Là, les versions des accusés et de la victime divergent. Les premiers assurent que la jeune femme voulait continuer à faire la fête. Tandis qu’elle a toujours maintenu vouloir regagner son domicile et retrouver ses enfants.

Arrivés dans l’appartement, tous trois consomment de l’alcool ainsi que de la cocaïne. Les expertises toxicologiques révéleront des traces de ces substances, avec notamment pour la trentenaire un taux d’alcool dans le sang de 1,89 gramme. À un moment, cette dernière se rend aux toilettes. «Elle raconte s’être à moitié endormie, détaille son avocat, Me Georges Rimondi. C’est alors qu’elle perd, sinon connaissance, en tout cas conscience de ce qui se passe. Quand tout à coup, elle sent qu’on la pénètre.»

De leurs côtés, les accusés racontent une tout autre scène et décrivent la jeune femme comme aguicheuse et excitée. Pour en attester, l’avocat de l’un d’eux fournit des photographies prises par son client. Seulement voilà, le téléphone s’avère contenir aussi et surtout des vidéos bien plus compromettantes pour les accusés.

Visionnés pendant le procès, à l’occasion d’un huis clos partiel, ces films montrent la victime, le regard éteint et le visage triste, se faire tour à tour jeter sur le canapé telle une poupée de chiffon, claquer, insulter et pénétrer.
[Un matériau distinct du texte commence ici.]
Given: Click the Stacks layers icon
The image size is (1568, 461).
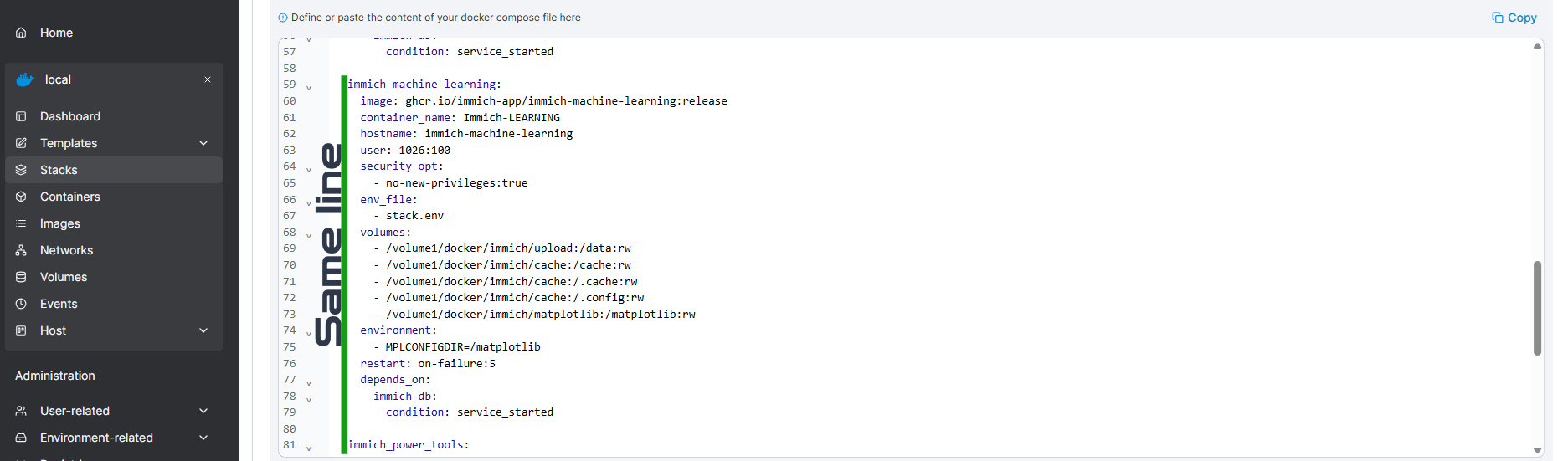Looking at the screenshot, I should (x=21, y=170).
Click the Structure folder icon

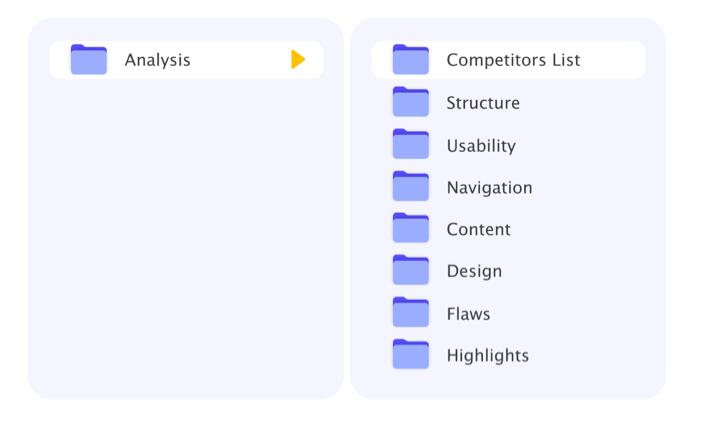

Sur la bande-son, on l’entend aussi à plusieurs reprises dire «non».

Évoquant l’attitude passive de sa cliente durant les faits, Me Rimondi rappellera lors de sa plaidoirie que «la soumission n’est pas synonyme d’acceptation».

Ce jour-là, le 19 mars, ce n’est que vers 12 h que la trentenaire entrevoit une issue possible. Alors que l’un de ses agresseurs reproche à l’autre de faire trop de bruit, ce qui risque d’alerter les voisins, elle en profite pour se faufiler à l’extérieur via une porte-fenêtre. Le plus âgé des deux tente de la rattraper. En vain.

Ils ont menacé ses enfants

Elle est secourue par des riverains, puis par les pompiers et les policiers, à qui elle explique avoir été violée par deux hommes, qui ont menacé de tuer ses enfants. Emmenée à l’Hôpital de Contamine-sur-Arve (Haute-Savoie), elle demeure prostrée et en larmes. Mais, craignant pour la vie de ses proches et ne sachant pas à cet instant que le duo a été arrêté, elle quitte rapidement l’établissement pour rentrer chez elle.

Là, elle explique ce qui s’est passé à sa mère, en présence de son fils âgé d’une douzaine d’années. Ce dernier appelle la police. S’ensuivent de nouveaux examens aux HUG ainsi qu’un dépôt de plainte. Celle-là même qui a conduit les deux accusés dans le box et désormais, pour plusieurs années, derrière les barreaux.